Source: United Kingdom – Science Media Centre
The 2020 Nobel Prize in Physics, has been half awarded to Prof Roger Penrose for his discovery that black hole formation is a prediction of the general theory of relativity, and the other half of the award was jointly received by Prof Reinhard Genzel and Prof Andrea Ghez for the discovery of a black hole at the centre of our galaxy.
Prof Martin Rees, Astronomer Royal and Fellow of Trinity College, University of Cambridge, said:
“Penrose is amazingly original and inventive, and has contributed creative insights for more than 60 years. There would, I think, be a consensus that Penrose and Hawking are the two individuals who have done more than anyone else since Einstein to deepen our knowledge of gravity. (Other key figures would include Israel, Carter, Kerr, and numerous others.) Sadly, this award was too much delayed to allow Hawking to share the credit with Penrose.
“It was Penrose, more than anyone else, who triggered the renaissance in relativity in the 1960s through his introduction of new mathematical techniques. He introduced the concept of a ‘trapped surface’. On the basis of this concept, he and Hawking (more than a decade younger) together showed that the development of a singularity – where the density ‘goes infinite’ – was inevitable once a threshold of compactness had been crossed (even in a generic situation with no special symmetry). This crucial discovery firmed up the evidence for a big bang, and led to a quantitative description of black holes.”
Prof Toby Wiseman, Professor of Theoretical Physics at Imperial College London, said:
“This is a remarkable Nobel prize that spans from understanding the mathematics of black holes through to their experimental verification.
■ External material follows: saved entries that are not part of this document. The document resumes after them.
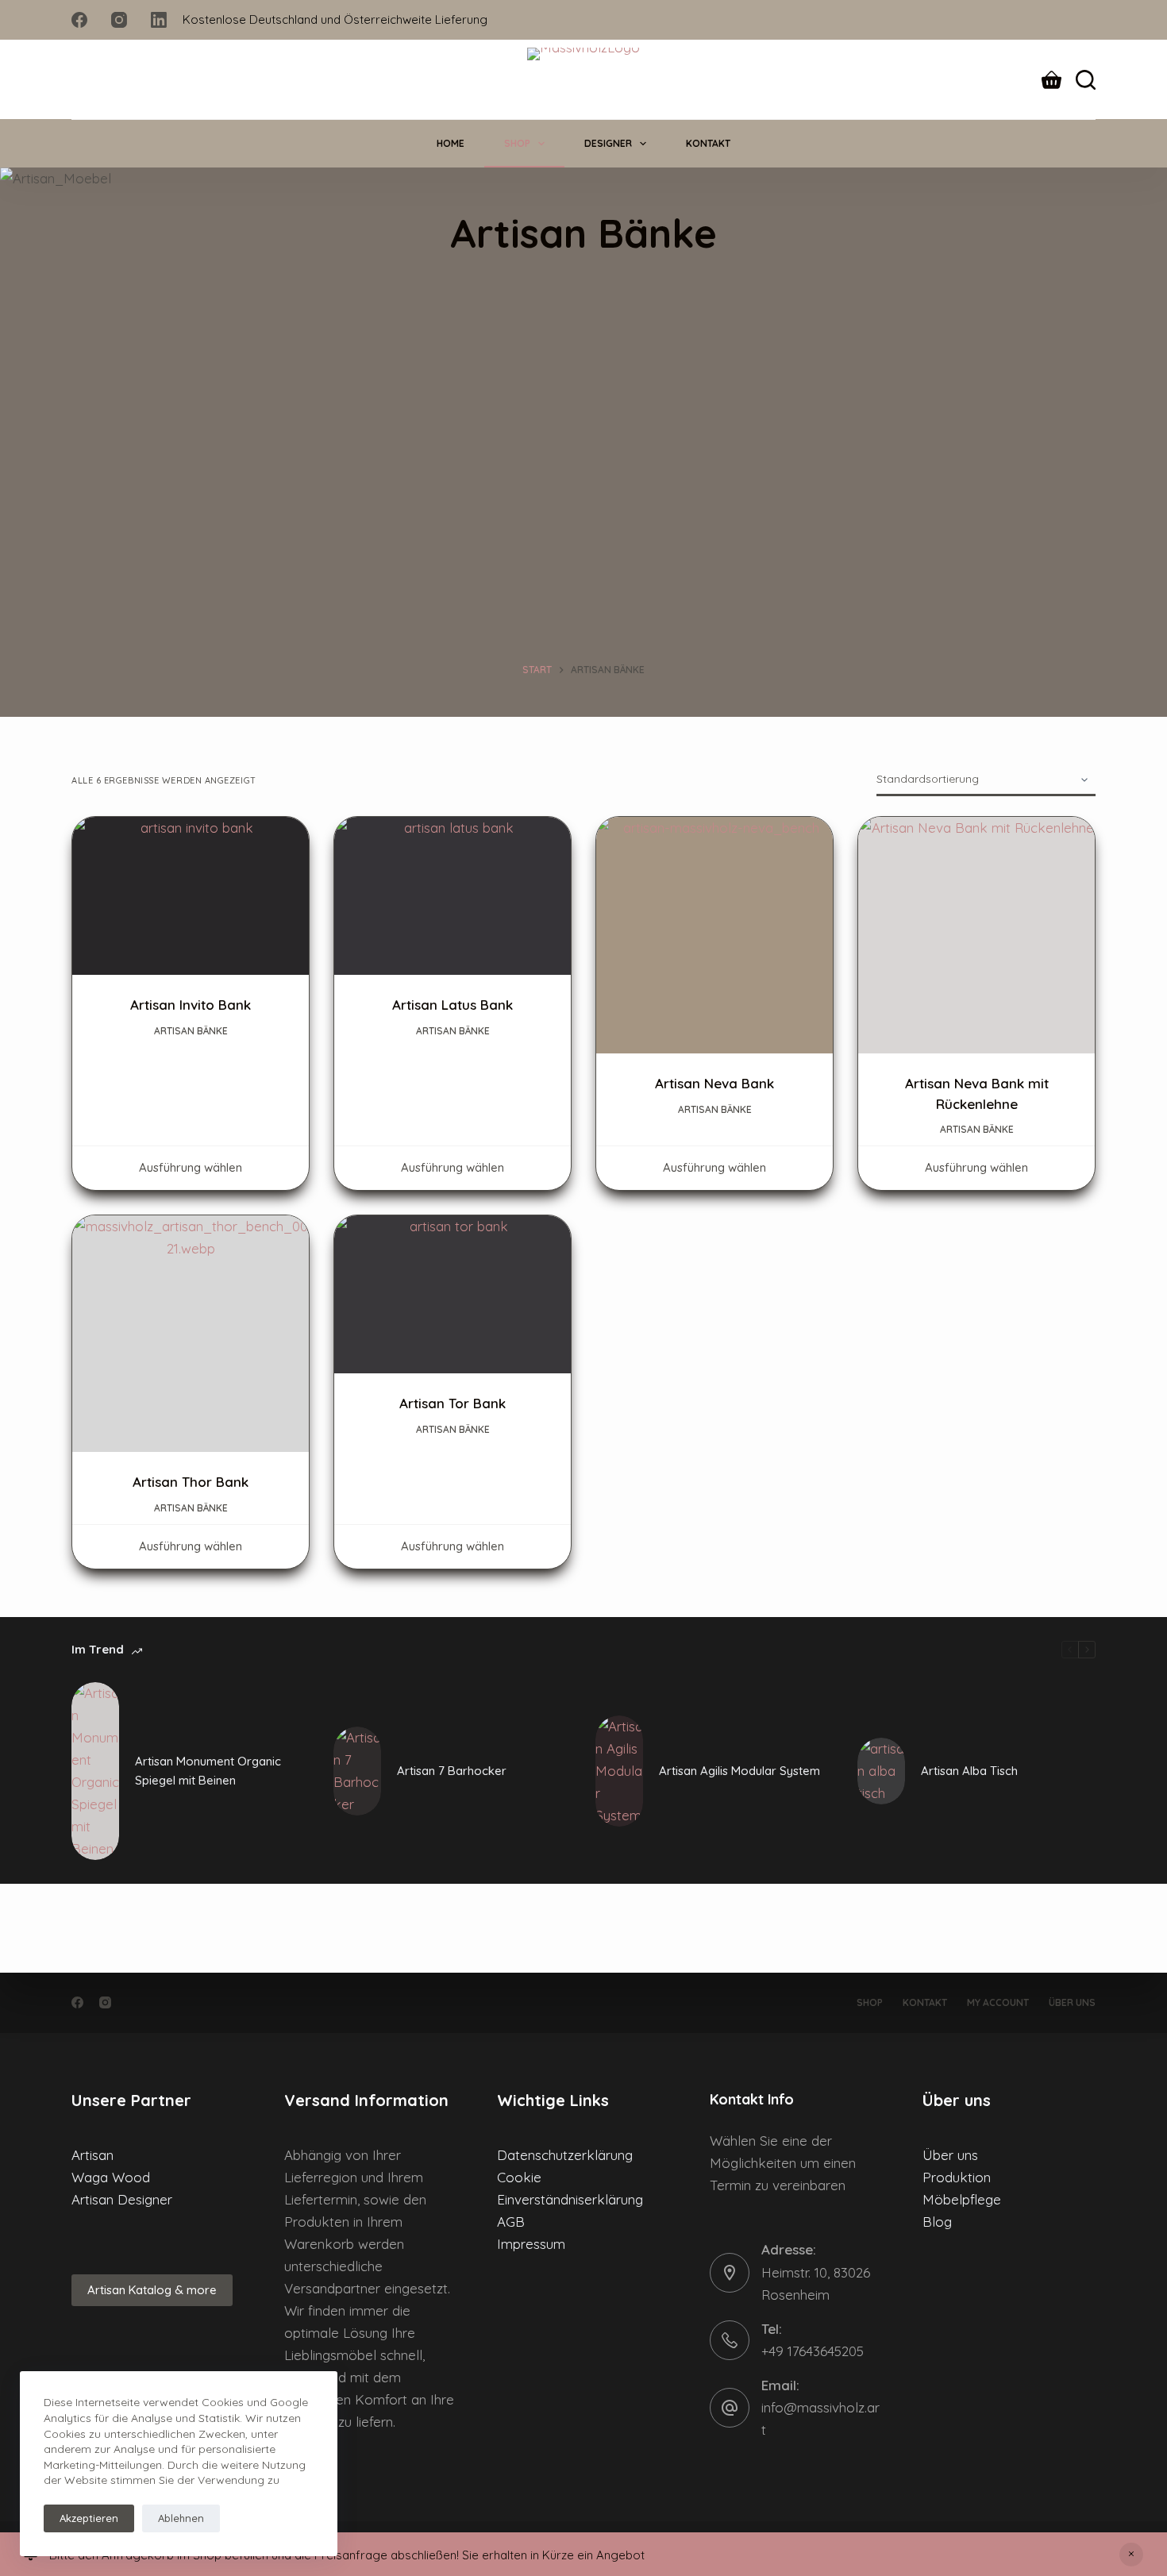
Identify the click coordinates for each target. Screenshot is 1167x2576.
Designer (608, 143)
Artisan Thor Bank (190, 1481)
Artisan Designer (121, 2199)
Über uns (1072, 2002)
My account (998, 2002)
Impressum (531, 2243)
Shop (517, 143)
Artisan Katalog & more (152, 2289)
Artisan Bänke (191, 1031)
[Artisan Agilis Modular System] (619, 1771)
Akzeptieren (89, 2518)
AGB (511, 2221)
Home (450, 143)
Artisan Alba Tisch (969, 1770)
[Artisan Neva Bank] (714, 935)
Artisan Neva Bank (714, 1083)
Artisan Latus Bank (452, 1004)
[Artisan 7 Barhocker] (357, 1771)
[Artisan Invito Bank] (190, 896)
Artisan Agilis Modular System (739, 1770)
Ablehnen (181, 2518)
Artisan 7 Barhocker (451, 1770)
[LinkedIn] (159, 20)
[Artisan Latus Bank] (452, 896)
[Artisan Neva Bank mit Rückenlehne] (976, 935)
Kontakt (708, 143)
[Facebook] (79, 20)
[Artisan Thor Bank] (190, 1333)
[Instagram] (119, 20)
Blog (937, 2221)
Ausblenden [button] (1131, 2554)
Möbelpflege (961, 2199)
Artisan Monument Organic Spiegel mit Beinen (208, 1771)
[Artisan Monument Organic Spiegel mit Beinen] (95, 1771)
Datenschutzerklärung (565, 2155)
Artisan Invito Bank (190, 1004)
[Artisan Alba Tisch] (881, 1771)
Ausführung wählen (190, 1167)
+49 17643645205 (812, 2351)
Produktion (956, 2177)
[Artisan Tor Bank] (452, 1294)
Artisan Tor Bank (452, 1403)
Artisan (92, 2155)
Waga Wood (110, 2177)
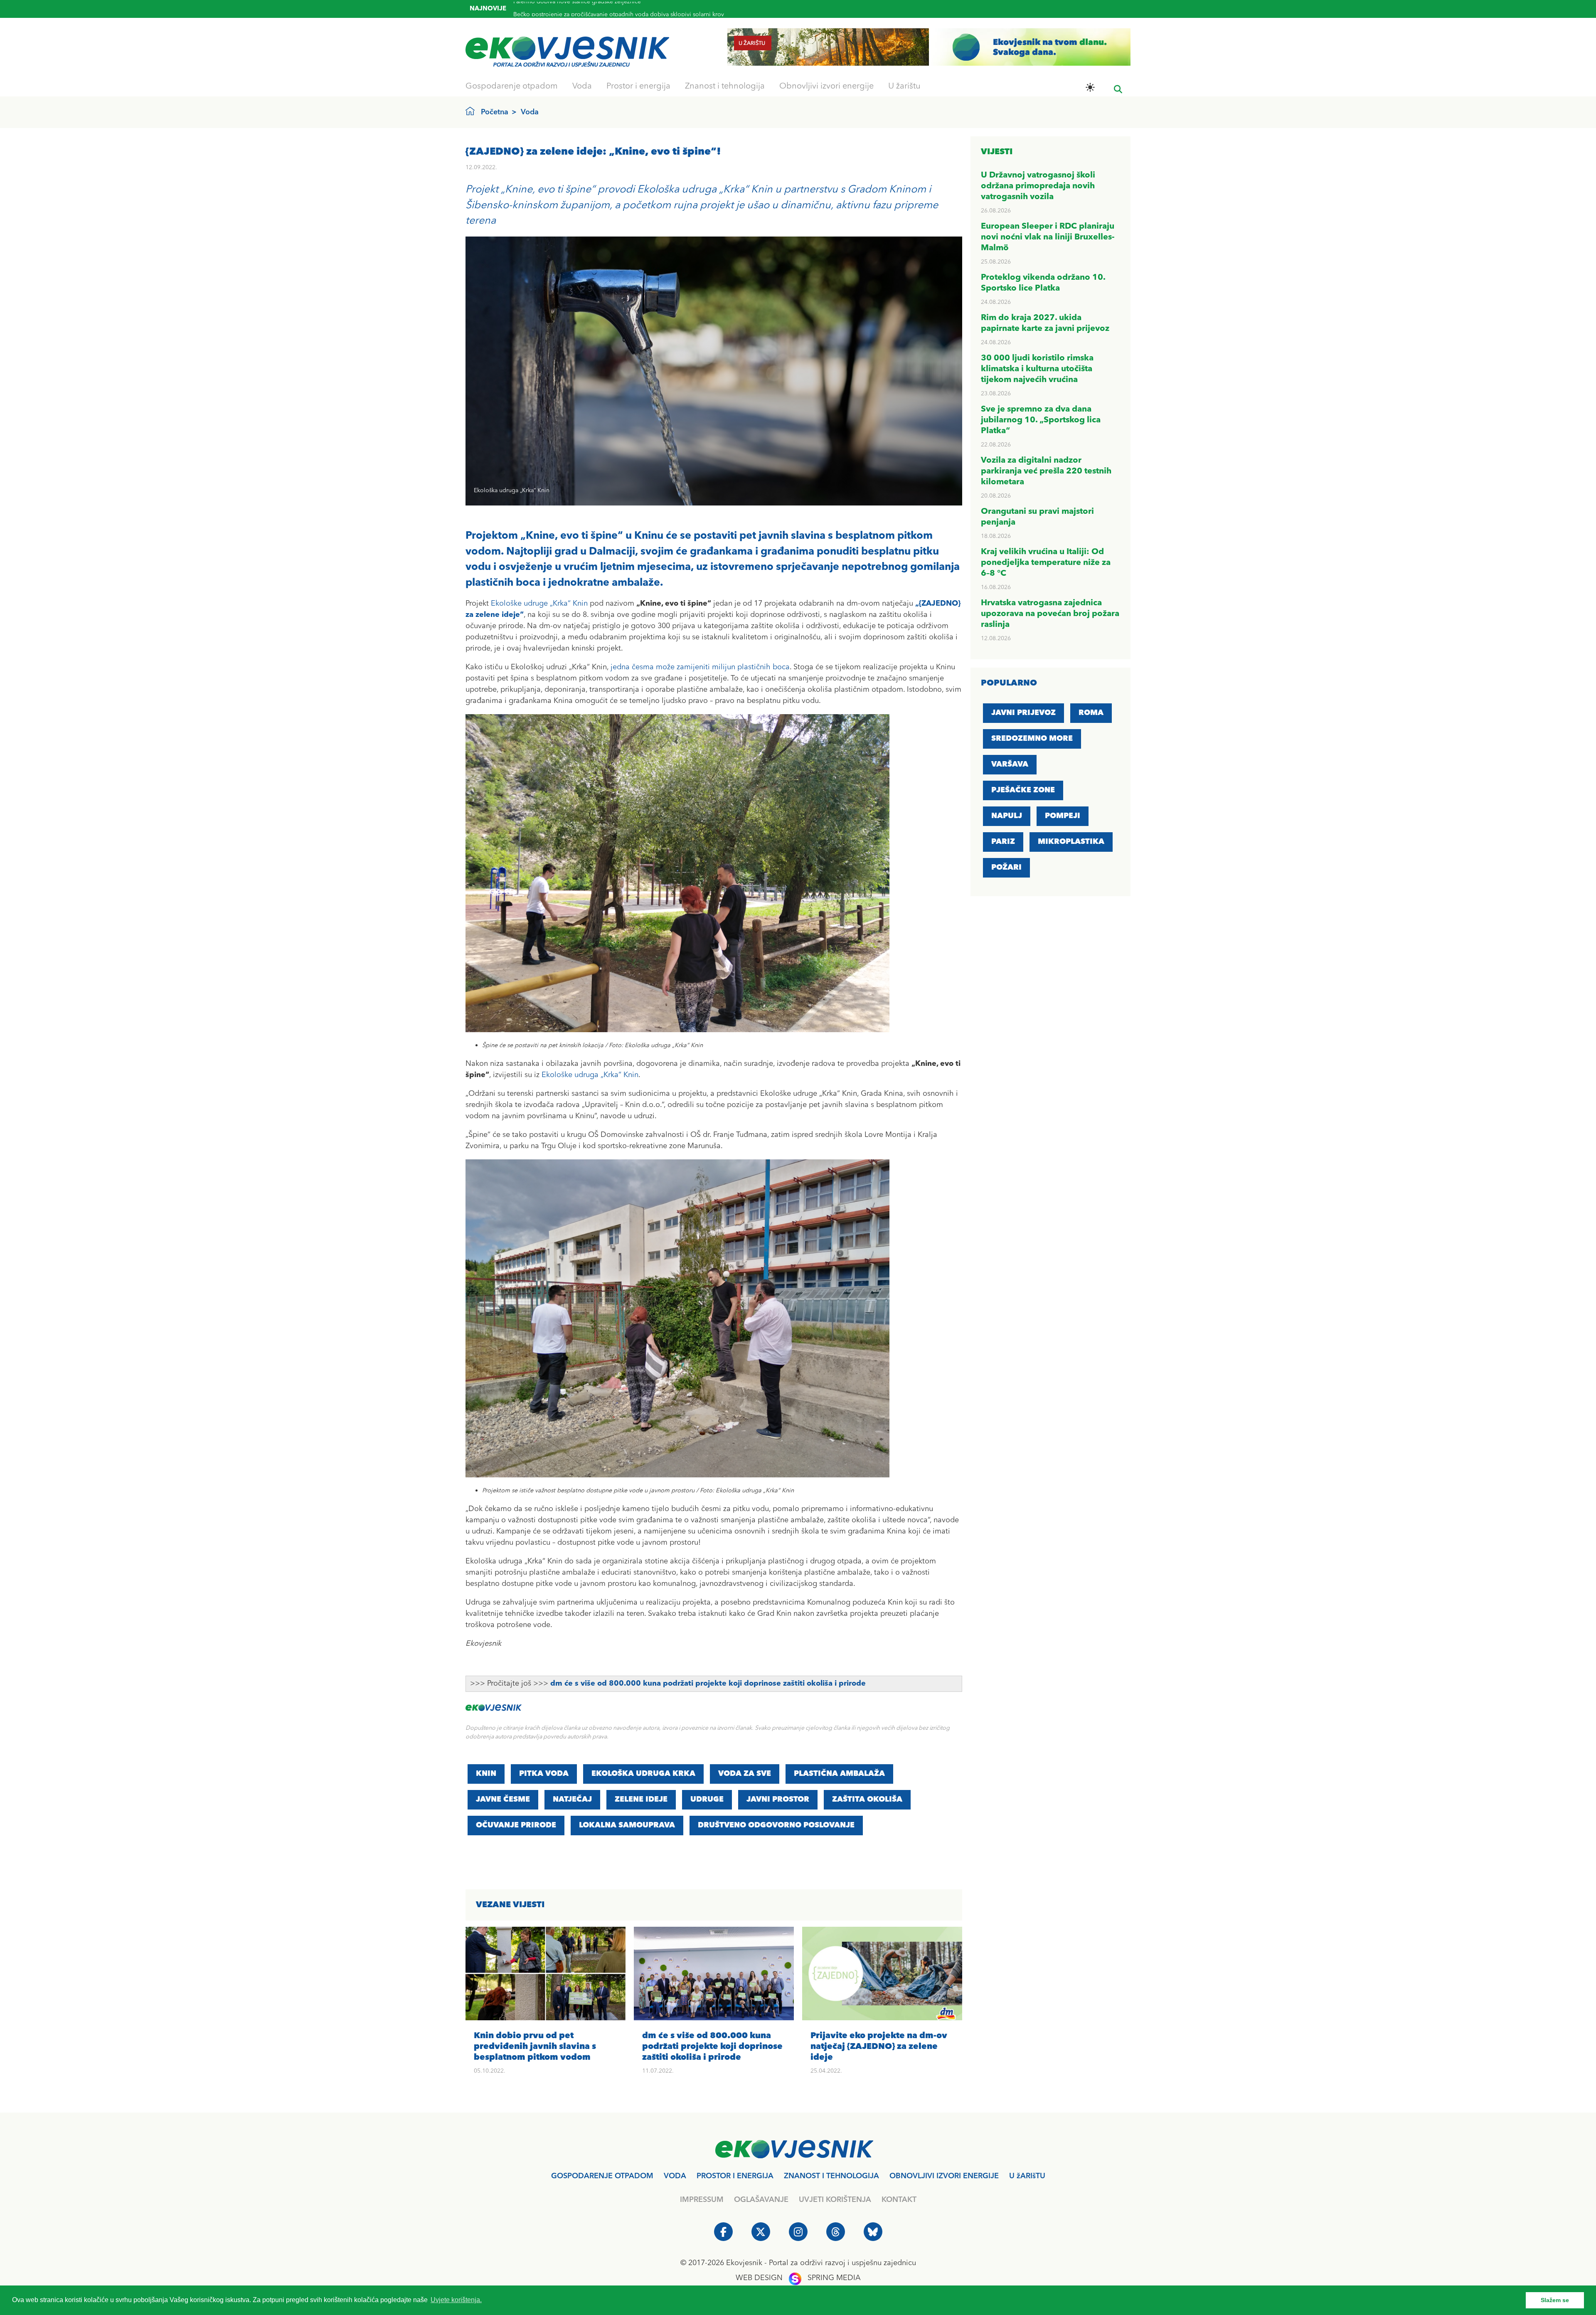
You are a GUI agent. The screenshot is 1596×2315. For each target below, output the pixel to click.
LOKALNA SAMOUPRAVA (627, 1825)
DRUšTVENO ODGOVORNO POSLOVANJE (776, 1825)
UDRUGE (707, 1799)
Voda (582, 86)
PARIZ (1003, 842)
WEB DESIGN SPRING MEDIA (798, 2278)
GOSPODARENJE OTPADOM (602, 2176)
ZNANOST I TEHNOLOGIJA (831, 2176)
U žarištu (904, 86)
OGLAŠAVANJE (761, 2200)
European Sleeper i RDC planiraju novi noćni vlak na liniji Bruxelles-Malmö (1048, 237)
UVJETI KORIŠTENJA (835, 2200)
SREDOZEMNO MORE (1032, 738)
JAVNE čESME (503, 1799)
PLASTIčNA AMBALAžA (839, 1774)
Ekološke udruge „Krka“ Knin (539, 603)
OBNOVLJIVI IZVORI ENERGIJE (944, 2176)
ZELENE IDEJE (641, 1799)
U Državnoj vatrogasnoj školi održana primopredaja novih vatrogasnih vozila (1038, 186)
“A key step in the story of black holes was Roger Penrose’s singularity theorem. This beautiful mathematics proves that black holes form any time when too much matter is in a small volume of space. It revolutionised our thinking about these bizarre mathematical solutions to Einstein’s equation of gravitation, General Relativity. For decades before, the black hole solution was thought to be a mathematical curiosity, not physical reality. Penrose showed that if you believe Einstein, then black holes form under very general conditions, such as when certain stars die. They must be a physical reality.
“The prize also celebrates the remarkable observations of the supermassive black hole, Sagittarius A*, at the centre of the Milky Way, our own galaxy. For decades astronomers have been observing the stars near the very centre of our galaxy and have reconstructed their orbits about an invisible but very small and massive object. While we can’t see this directly it precisely fits with the black hole theory, and from looking at these orbiting stars we can deduce it has a huge mass, roughly that of 4 million suns, all put into a tiny object predicted to be just ten million kilometres in radius.”
Prof Sadegh Khochfar, Professor of Theoretical Astrophysics at The University of Edinburgh, said:
“This year’s prize recognises all that is good about astrophysical research. Making theoretical predictions on the fundamentals of physics and embarking on a challenging decade-long observational campaign to test them. The existence of black holes provides deep understanding of the laws of gravity and opens up the question on their formation and evolution within the context of an evolving Universe.
“With the existence of a super-massive black hole proven in the centre of our own galaxy we can now embark on testing the laws of gravity even with higher precision in extreme conditions such as around a black hole.”
Professor Martin Ward, Emeritus Temple Chevallier Professor of Astronomy at Durham University, said,
“This a great example of theoretical insight and prediction followed by state-of-the-art observational evidence. Using classical Newtonian mechanics the nearest super massive black hole at our Galactic Centre was revealed, and so ‘Darkness made visible’.”
Prof Tom McLeish, Professor of Natural Philosophy at the University of York, said:
“Penrose, Genzel and Ghez together showed us that Black Holes are awe-inspiring, mathematically sublime, and actually exist ”
Prof Jim Al-Khalili, Professor of Physics, Professor of Public Engagement in Science, EPSRC Media Fellow, University of Surrey, said:
“I can’t tell you how delighted I am that Roger Penrose has been recognised with a Nobel Prize. For many outside of physics he has been see as being in the shadow of his long-time collaborator, the late Stephen Hawking. But while Einstein’s general theory of relativity predicts the existence of black holes, Einstein didn’t himself believe they really existed. Penrose was the first to prove mathematically, in 1965, that they are a natural consequence of relativity theory and not just science fiction.”